ECE 695 CUDA Programming Part 4 (Bonus)

Professor Tim Rogers
TA: Abhishek Bhaumick

Due on May 8, 2021

Introduction

The directions for this part are simple: take the computations kernels you created in the first 3 labs and use them to create AlexNet from them. To remind you, the architecture of AlexNet[[1]] is as follows.

Try to optimize the full AlexNet flow as much as possible - validating it on the CPU will be very difficult given how long it will take on the CPU. So simply measure the full AlexNet execution time at different batch sizes and report.

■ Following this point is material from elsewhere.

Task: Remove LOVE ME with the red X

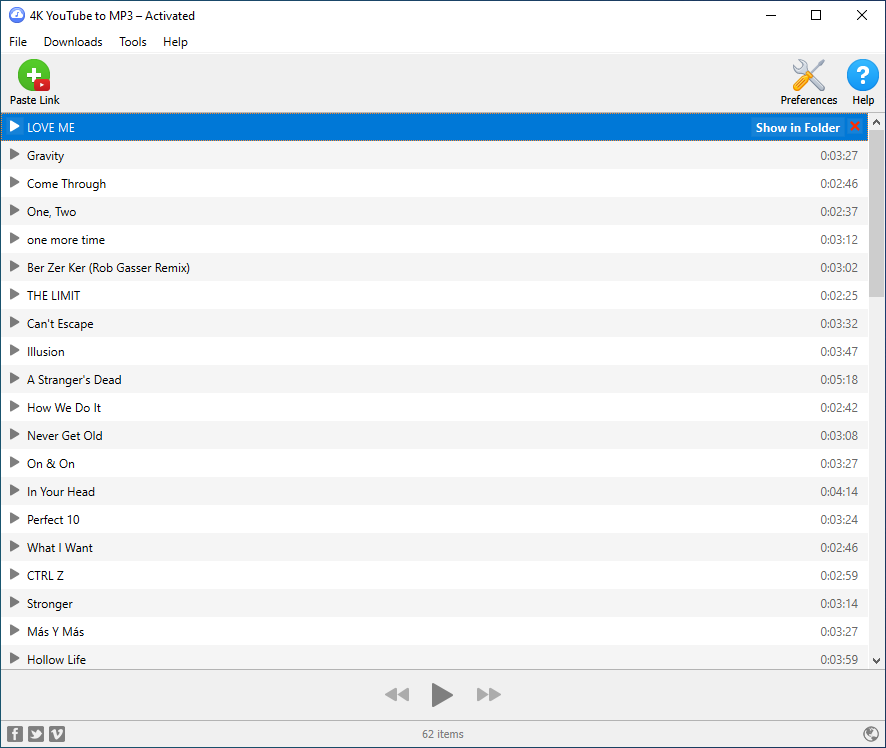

Completing this will give you serious street credit, you can now claim you implemented AlexNet from scratch using CUDA :)

Discussion

There are 3 kernel functions, for convolutional layer, maxpool layer and fully connected layer, with names convLayer_gpu, poolLayer_gpu and gemmLayer_gpu respectively. All the kernel implementations include using shared memory for optimizing the kernel execution and use unmanaged memory (using cudamalloc and cudamemcpy). The results show that the API call cudaMemcpy covers a significant part of the execution time, other than the convolutional kernel. Fully connected and maxpool occupy negligible time compared to others, also because they are called less number of times and not compute-intensive. Note that in general the execution time increases with batch size. For the batch size of 2, there is a slight decrease, possibly due to more data reuse resulting in lower data movements and latency.

References

[1] Alex Krizhevsky, Ilya Sutskever, and Geoffrey E. Hinton. 2012. ImageNet classification with deep con-volutional neural networks. In Proceedings of the 25th International Conference on Neural Information Processing Systems - Volume 1 (NIPS’12). Curran Associates Inc., Red Hook, NY, USA, 1097–1105.